The weathering on the LR is pure epic. Te Thunder Hammer is a bit if'y. I would just use the effect the same as on the land raider. ANd in the pic above, that is it's chest right?
Have Some Rep Mate.


----------



## Marneus Calgar (Dec 5, 2007)

Seeing this in person, I think the weathering on the LR is maybe overkill, brilliant, but overkill . 

+Rep


----------



## nurgles_warrior (Jan 11, 2010)

Marneus Calgar said:


> Seeing this in person, I think the weathering on the LR is maybe overkill, brilliant, but overkill .
> 
> +Rep





Vali ThunderAxe said:


> The weathering on the LR is pure epic. Te Thunder Hammer is a bit if'y. I would just use the effect the same as on the land raider. ANd in the pic above, that is it's chest right?
> Have Some Rep Mate.



thanks guys for the rep:so_happy:

and thunderaxe that is the chesti still need to add the two gun placements on the top and the armour for the head area....stay tuned:grin:


----------



## ClassyRaptor (Apr 7, 2010)

Will do. :victory:


----------



## nurgles_warrior (Jan 11, 2010)

okay guy i have some bad news, im going to have to put this project on hold as my eaxams are coming up and art takes up a lot of my time, hopefully i will find a bit of time to do some work and the titan forge will ring with the hammers of cutters, rulers, cursing and the trusty pva glue  untill then byess


----------



## ClassyRaptor (Apr 7, 2010)

lol, cya when you get back Nurgle, do well in your exams, or the Mechanicum will not let you into their forges again.


----------



## nurgles_warrior (Jan 11, 2010)

MUHAHAHAHAHA HAHAHA i remembered the code to the forge doors( god its dusty in here lol) now the might of the warlord will soon come into power!!!!!!!!!!!!!!!!!!!!! :laugh: now i have made some more progrees today but i have been un able to take any pics but i will fill you in on what i have done.....

1. i have added some more pieces of detail to the torso.
2. i have started work on the magma cannon so that should be interested
3. i will be possibly buying a replica skull for the head

pics hopefully tommorow


----------



## nurgles_warrior (Jan 11, 2010)

okay i have one mega update for you:victory:

firstly work in progress pics on the warlord titan
















magma cannon!









now while i was waiting for the materials i need to use to come to hand i went back and started to do some work on some unfinished projects:grin:

first i have completed my jet bike and is now based so here are some pics for your enjoyment im quite pleased with how this one came out but what do you quys think of it?
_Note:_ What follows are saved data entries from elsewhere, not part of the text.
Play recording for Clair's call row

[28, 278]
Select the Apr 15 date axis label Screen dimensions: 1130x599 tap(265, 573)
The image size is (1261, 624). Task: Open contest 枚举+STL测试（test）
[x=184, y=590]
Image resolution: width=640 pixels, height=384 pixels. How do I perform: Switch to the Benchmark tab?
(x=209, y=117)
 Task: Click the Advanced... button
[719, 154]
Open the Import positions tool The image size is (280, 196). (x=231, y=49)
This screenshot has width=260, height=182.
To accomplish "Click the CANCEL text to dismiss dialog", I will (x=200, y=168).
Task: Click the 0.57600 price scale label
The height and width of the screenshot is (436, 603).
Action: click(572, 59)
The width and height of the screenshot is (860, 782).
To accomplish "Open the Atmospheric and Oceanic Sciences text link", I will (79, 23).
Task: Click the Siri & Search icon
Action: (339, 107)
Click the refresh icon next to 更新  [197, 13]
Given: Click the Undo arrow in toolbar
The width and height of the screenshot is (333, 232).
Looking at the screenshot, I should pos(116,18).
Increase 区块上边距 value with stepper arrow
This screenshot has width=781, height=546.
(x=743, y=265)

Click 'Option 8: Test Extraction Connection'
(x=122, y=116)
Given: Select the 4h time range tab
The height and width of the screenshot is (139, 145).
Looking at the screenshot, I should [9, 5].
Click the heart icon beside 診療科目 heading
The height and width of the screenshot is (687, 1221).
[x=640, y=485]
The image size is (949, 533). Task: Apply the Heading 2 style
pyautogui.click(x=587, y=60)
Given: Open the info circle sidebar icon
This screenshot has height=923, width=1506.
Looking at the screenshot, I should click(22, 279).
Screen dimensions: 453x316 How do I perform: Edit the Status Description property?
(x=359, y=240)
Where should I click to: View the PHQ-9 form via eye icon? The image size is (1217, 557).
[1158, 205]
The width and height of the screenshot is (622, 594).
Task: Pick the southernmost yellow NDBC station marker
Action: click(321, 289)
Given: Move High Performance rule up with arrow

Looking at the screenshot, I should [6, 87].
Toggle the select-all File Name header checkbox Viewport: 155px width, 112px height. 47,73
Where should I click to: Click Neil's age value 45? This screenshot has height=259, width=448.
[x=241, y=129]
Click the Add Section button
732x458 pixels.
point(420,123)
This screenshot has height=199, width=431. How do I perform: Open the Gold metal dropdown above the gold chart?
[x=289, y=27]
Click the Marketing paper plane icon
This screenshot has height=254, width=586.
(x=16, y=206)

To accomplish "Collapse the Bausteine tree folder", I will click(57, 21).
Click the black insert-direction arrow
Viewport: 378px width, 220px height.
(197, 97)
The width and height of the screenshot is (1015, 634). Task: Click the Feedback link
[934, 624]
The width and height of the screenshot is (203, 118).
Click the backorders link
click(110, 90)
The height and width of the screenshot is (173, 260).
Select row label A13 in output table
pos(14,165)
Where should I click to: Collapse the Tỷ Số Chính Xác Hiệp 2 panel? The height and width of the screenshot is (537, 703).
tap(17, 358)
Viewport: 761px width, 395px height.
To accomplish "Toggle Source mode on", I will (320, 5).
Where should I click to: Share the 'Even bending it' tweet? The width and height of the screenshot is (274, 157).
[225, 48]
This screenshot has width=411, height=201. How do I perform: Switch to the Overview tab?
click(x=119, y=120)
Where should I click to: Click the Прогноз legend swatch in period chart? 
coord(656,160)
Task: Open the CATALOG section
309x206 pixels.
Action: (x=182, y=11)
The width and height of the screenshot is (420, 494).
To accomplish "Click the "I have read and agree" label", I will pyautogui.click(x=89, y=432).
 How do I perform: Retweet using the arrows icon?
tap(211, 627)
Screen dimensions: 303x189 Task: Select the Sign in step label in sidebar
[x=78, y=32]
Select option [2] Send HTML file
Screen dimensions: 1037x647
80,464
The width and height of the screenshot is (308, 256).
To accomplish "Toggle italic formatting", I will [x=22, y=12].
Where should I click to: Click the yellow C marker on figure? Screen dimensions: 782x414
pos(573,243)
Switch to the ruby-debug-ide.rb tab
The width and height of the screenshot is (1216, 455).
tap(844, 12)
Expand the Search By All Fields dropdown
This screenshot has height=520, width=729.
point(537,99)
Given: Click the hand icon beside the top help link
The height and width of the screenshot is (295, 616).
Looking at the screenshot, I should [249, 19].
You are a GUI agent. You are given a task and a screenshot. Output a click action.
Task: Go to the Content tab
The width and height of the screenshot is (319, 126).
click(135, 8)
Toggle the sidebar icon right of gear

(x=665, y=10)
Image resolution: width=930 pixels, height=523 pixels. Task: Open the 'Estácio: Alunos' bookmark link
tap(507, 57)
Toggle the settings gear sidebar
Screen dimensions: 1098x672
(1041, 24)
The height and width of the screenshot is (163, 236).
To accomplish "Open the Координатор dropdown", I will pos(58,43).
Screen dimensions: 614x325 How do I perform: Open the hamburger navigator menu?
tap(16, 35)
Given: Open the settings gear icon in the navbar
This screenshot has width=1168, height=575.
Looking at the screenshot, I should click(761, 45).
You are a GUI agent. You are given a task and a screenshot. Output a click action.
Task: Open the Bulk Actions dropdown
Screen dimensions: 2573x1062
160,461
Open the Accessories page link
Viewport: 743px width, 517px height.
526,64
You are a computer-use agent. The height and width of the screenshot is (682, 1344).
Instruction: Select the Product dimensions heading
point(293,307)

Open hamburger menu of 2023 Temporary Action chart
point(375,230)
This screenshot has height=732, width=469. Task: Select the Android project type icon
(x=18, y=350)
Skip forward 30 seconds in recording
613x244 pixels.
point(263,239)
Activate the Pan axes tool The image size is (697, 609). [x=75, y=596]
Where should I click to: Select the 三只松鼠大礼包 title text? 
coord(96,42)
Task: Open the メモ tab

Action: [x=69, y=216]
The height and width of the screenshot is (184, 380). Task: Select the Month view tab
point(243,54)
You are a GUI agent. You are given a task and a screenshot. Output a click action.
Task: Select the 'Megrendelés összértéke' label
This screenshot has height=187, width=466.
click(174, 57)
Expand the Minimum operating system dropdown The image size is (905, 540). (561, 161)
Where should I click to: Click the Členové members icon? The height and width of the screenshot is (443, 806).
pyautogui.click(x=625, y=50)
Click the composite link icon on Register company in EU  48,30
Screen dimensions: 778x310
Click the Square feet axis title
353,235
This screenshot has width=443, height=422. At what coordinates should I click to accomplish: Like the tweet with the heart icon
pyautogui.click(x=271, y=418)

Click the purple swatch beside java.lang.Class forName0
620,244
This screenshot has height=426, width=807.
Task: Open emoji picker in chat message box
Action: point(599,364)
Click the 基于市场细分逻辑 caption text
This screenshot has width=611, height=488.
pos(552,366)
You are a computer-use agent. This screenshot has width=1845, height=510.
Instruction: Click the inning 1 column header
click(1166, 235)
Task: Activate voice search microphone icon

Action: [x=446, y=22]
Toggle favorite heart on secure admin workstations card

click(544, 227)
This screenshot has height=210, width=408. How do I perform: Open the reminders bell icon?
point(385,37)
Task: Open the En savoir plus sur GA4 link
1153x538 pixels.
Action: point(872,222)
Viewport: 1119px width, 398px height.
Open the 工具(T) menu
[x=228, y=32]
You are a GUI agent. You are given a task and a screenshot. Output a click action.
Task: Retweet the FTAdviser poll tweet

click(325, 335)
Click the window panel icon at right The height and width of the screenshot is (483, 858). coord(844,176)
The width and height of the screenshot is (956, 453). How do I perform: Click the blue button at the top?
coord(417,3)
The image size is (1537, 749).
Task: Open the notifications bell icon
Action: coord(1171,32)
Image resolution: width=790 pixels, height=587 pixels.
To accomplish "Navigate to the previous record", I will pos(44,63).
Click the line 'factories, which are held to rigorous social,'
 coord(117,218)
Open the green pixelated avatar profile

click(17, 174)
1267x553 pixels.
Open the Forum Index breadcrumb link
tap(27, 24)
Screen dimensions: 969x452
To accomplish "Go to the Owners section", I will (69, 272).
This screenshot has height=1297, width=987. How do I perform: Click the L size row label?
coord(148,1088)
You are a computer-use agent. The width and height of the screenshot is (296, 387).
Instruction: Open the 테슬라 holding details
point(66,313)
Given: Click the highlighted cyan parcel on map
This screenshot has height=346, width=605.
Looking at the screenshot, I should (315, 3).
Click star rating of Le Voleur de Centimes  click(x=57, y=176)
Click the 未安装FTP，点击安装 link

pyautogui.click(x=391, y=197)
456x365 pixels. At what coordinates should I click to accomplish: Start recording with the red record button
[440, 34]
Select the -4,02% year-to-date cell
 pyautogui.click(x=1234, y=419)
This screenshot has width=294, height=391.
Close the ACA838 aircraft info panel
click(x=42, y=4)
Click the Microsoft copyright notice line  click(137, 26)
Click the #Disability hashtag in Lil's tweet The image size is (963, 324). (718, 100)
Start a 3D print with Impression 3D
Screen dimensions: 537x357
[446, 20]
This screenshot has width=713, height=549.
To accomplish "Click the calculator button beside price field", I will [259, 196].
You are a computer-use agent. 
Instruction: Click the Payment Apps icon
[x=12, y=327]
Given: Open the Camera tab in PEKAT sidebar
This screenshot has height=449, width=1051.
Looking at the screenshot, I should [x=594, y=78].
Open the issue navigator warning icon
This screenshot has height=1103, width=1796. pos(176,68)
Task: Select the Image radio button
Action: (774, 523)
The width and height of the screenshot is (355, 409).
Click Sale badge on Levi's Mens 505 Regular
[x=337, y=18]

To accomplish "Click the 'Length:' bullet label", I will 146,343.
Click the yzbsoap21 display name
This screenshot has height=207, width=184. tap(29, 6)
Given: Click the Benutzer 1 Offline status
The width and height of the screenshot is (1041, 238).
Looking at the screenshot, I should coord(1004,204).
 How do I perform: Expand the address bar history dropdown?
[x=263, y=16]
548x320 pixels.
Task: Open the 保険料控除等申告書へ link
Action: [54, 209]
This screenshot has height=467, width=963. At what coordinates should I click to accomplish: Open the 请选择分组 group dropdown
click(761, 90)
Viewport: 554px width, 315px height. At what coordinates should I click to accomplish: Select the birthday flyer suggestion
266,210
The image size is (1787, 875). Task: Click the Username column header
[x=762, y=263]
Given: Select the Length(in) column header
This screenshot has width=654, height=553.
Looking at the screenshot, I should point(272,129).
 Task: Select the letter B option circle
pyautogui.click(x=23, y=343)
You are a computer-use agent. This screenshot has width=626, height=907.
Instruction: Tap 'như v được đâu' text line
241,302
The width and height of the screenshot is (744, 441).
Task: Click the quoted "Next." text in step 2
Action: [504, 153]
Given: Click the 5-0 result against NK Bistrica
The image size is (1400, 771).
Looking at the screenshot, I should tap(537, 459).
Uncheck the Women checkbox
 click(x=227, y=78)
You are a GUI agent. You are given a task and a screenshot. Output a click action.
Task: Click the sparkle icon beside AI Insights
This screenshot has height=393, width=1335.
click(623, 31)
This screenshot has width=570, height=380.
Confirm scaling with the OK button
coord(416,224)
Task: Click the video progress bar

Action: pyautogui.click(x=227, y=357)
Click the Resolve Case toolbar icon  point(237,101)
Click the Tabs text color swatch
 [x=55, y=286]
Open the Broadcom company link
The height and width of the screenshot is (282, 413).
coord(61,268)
the second thing i have been doing is creating a hovering killa kan:grin: this model used parts from a deathcopter and loads of other bits from my bits box.

















third: i have been doing some more work on my daemon project which died out. found it easier as i have had a break and i dont feel so bored with it now, but what do you think?:grin:

















another project i did a while ago was a true scale space marine didnt post but now i think i should:laugh:

















also i have had to do a repair job on the paint of this final mini but i am very pleased with it

















well thats my update what do you quys think?


----------



## nurgles_warrior (Jan 11, 2010)

okay bad news this is going to be put on the back burner untill i can get nsome new materials hopefully back soon "places closed sign on foge doors"


----------